De Mei Academy is een van de middelen om die groei vorm te geven. Hoe ziet de Academy er in de praktijk uit?
“Omdat het informele leren binnen het bureau al behoorlijk goed is ingebed, zien we de activiteiten van de Academy als momenten om met elkaar stil te staan en pas op de plaats te maken. De Mei Academy is nog volop in ontwikkeling en bestaat op dit moment uit drie bouwstenen. We geven interne cursussen over specifieke onderwerpen of voor specifieke doelgroepen. Onder de naam ‘Mei Inside’ en ‘Mei Outside’ houden we binnen- en buitenshuis inspiratiesessies rondom projecten. Vier à vijf keer per jaar organiseren we daarnaast een Studiosessie waarin we een onderwerp bespreken waarop we ons als organisatie willen verbeteren.”
‘De ontwikkelingen in de wereld en in de branche volgen elkaar zo snel op, dat stilstaan geen optie is.’
Wat zijn de belangrijkste zaken waar medewerkers tegenaan lopen?
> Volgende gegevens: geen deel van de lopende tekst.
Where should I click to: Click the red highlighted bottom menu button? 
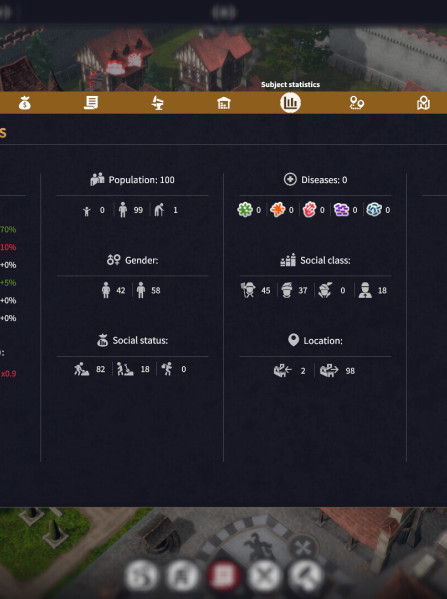pyautogui.click(x=223, y=575)
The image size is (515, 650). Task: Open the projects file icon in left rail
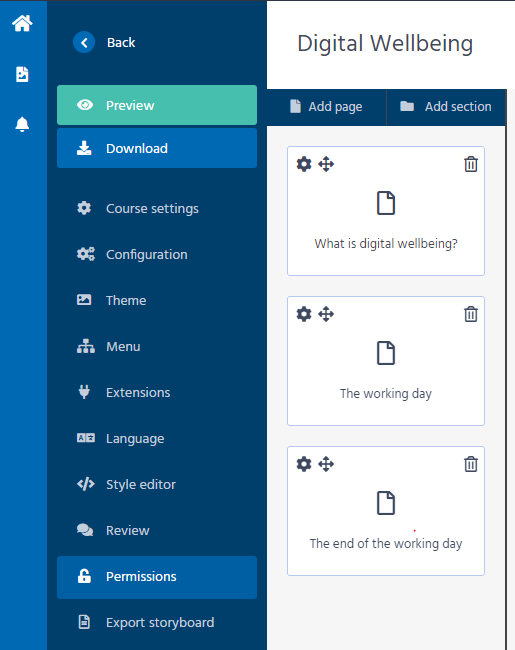[x=22, y=74]
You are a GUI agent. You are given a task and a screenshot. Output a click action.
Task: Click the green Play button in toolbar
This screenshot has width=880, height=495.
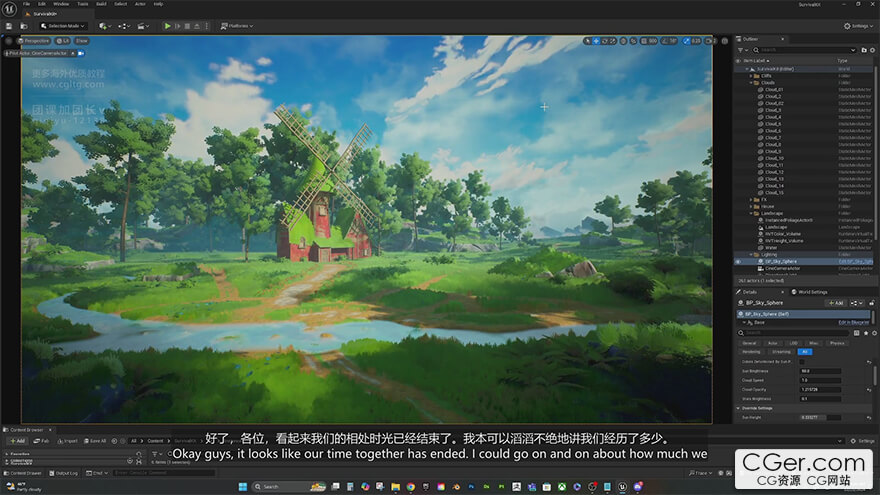click(x=167, y=26)
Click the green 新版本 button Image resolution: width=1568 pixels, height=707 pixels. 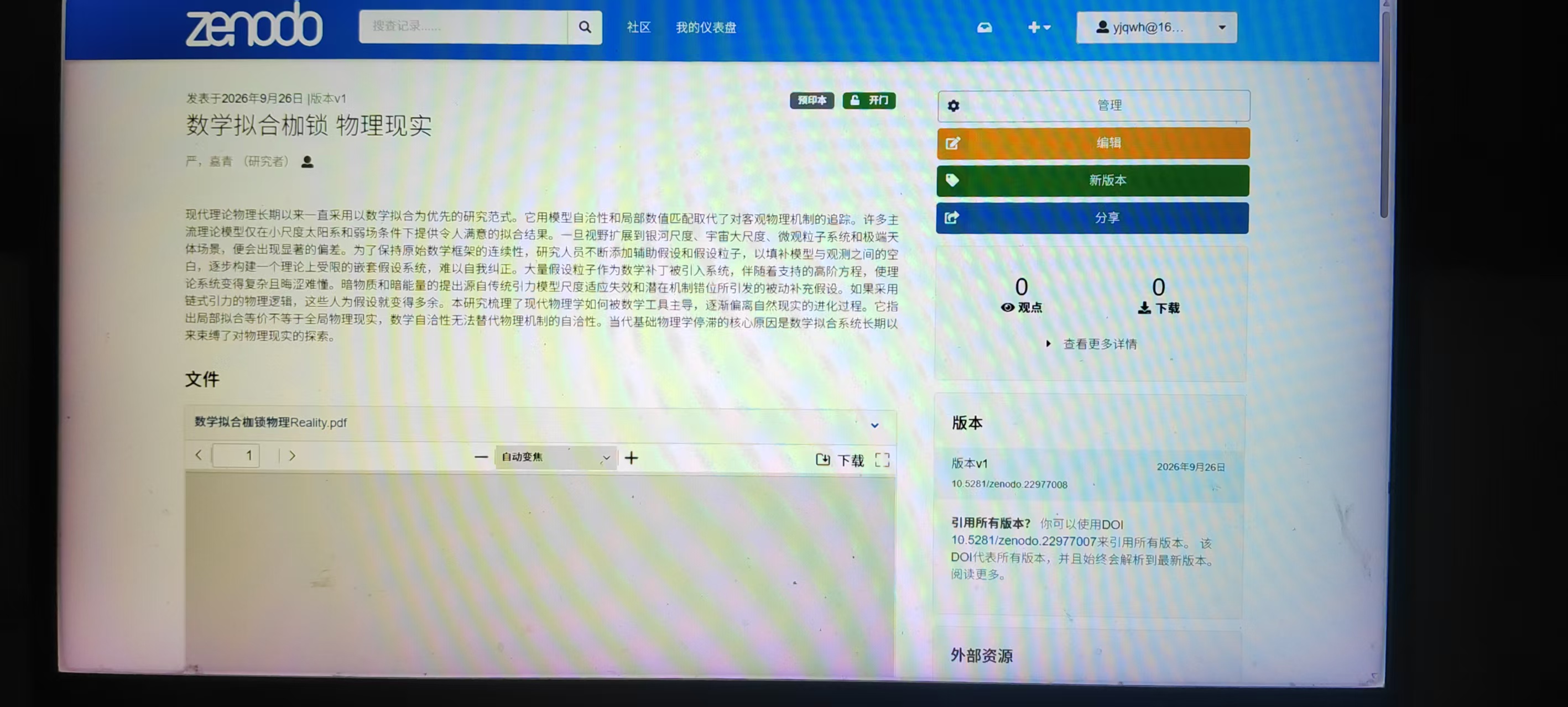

“Ik zie dat met name startende architecten moeite hebben hun sociale vaardigheden op een effectieve manier in te zetten. Hoe houd je je staande binnen een bureau, maar ook daarbuiten bij een opdrachtgever? De ambitie om mooie projecten te maken, staat bij architecten duidelijk hoog in het vaandel maar bij het realiseren daarvan lopen ze zichzelf vaak voorbij. Extra eisen vanuit een opdrachtgever worden nog te vaak opgelost door harder te werken. Natuurlijk is het niet erg om af en toe samen door te halen voor een deadline, dat is de dynamiek van het werk. Maar op de lange termijn geloof ik niet dat het goed is structureel over te werken. Het is de uitdaging je sociale vaardigheden op een slimme manier in te zetten en daardoor sterker én professioneler in je schoenen te staan. Architecten mogen in mijn ogen trotser zijn op de spin-in-het-web-rol die ze in het bouwproces vervullen. De trots die ze hebben voor hun gebouwen, mogen ze ook hebben voor zichzelf als persoon.”